Brodie (Jennie Olson Six) is a bright, but cynical pregnant lesbian linguist who has trouble connecting with other people. She has a supportive girlfriend, Dre (Jyl Kaneshiro), but Brodie does not appear to have anyone else in her life that she truly cares about.
One day, Dre takes Brodie to a zoo so they can see an intellectually gifted gorilla (Kathi Copeland). The antisocial professor becomes so fascinated by the great ape, that she frequently returns to the park only to spend extended time with the primate.
George’s script includes situational humor to keep the tone from feeling pessimistic. She finds ways to make jokes out of Brodie’s unusual personality without ever judging the expectant mother.
The mom-to-be’s story might initially seem slight, but the plot becomes richer upon reflection especially when it comes to the theme of being isolated. Not only does Brodie fail to maintain lasting relationships, but several zoo visitors played by Kaneshiro have issues forming bonds with others. Even the gorilla is forced to spend time in a cage alone while humans stare at her.
While Brodie goes through a character arc, George does not offer easy answers during the 80-minute staging. Instead, theatregoers are asked to think about the messages once the tale is over.
If the playwright occasionally seems a little too eager to impress with her prose, such as a sequence when Dre goes on a tangent about her possible future, George is able to maintain a creative voice during every scene. The actresses who star in Precious Little perform her frequently intricate words with meaningful conviction.
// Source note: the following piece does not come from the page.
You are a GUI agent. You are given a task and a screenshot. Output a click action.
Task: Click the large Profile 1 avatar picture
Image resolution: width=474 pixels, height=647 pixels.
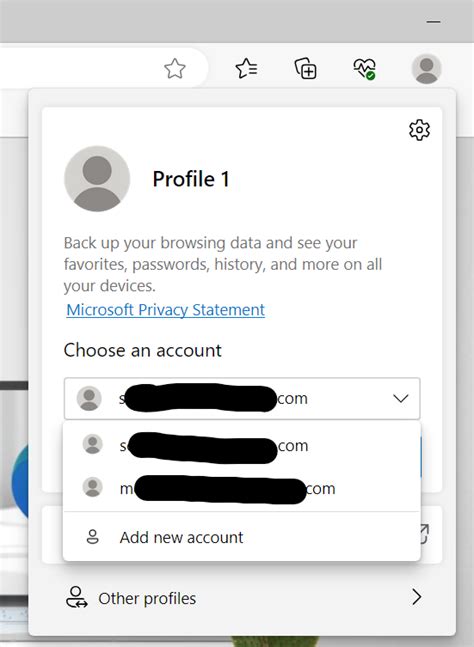point(97,179)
At times, Six is intentionally unsympathetic and does not seem very interested in making her role likeable for viewers. Still, Six does humanize Brodie, particularly when she finds out potentially upsetting news about her planned pregnancy.Kaneshiro gets to speak some of George’s juiciest material with emotional intelligence and Copeland mimics an animal without turning into a caricature. Both portray multiple people and they make every person they play fascinating to watch.
Nell only has a small space to work with in the Diversionary Black Box, which is ideal for such an intimate event. The action occurs very close to the audience allowing the world to feel immersive.
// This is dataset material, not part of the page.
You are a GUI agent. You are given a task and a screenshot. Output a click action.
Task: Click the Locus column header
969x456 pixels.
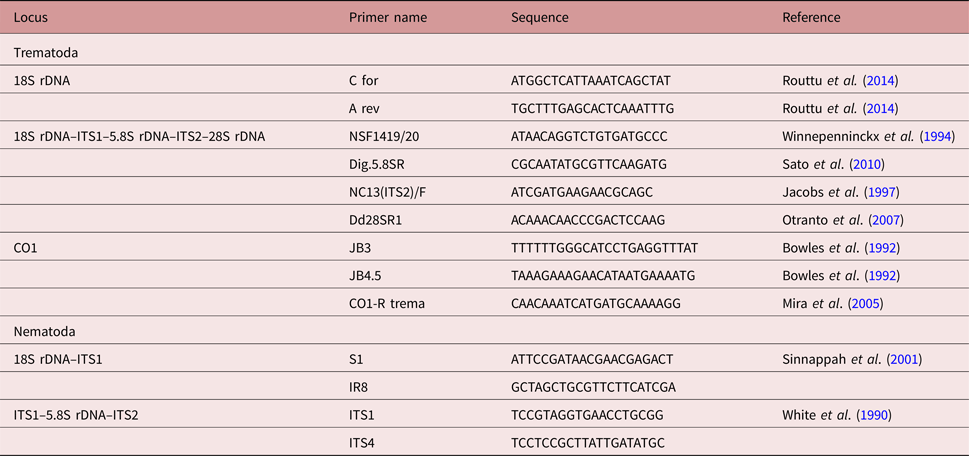[x=30, y=18]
There is an abstract quality to Shaun Tuazon-Martin’s set with every segment occurring in front of walls full of papers. This choice along with monologues from the gorilla can almost make Precious Little seem like a fantasy.
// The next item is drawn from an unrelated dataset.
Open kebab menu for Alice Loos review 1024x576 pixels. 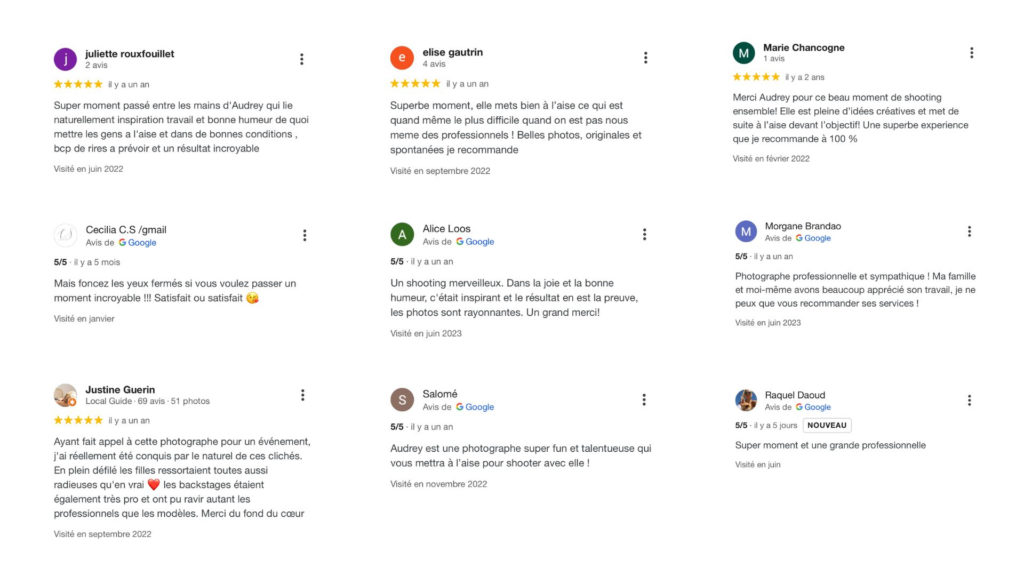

One minor quibble is that a reoccurring tune featured in Nell’s sound design during Brodie’s early trips to the zoo gets a little repetitive. The good news is that the music choices become stronger as the evening progresses.
George is at her most poetic as a storyteller in an extended speech Copeland gives depicting Cleva, a woman who speaks a dying language. As she says a word that triggers haunting flashbacks, elegant music, Copeland’s gut-wrenching acting and Chad Oakley’s distinct lighting result in one of the more beautiful scenes of Precious Little.
By picking a fairly new and ambitious narrative, InnerMission is opening the season with plenty of promise. Co-Artistic Director Kym Pappas will direct Disappearing Act in December and those who love George’s writing can now visit the Moxie Theatre to watch her Pulitzer Prize finalist show, THE (curious case of the) WATSON INTELLIGENCE.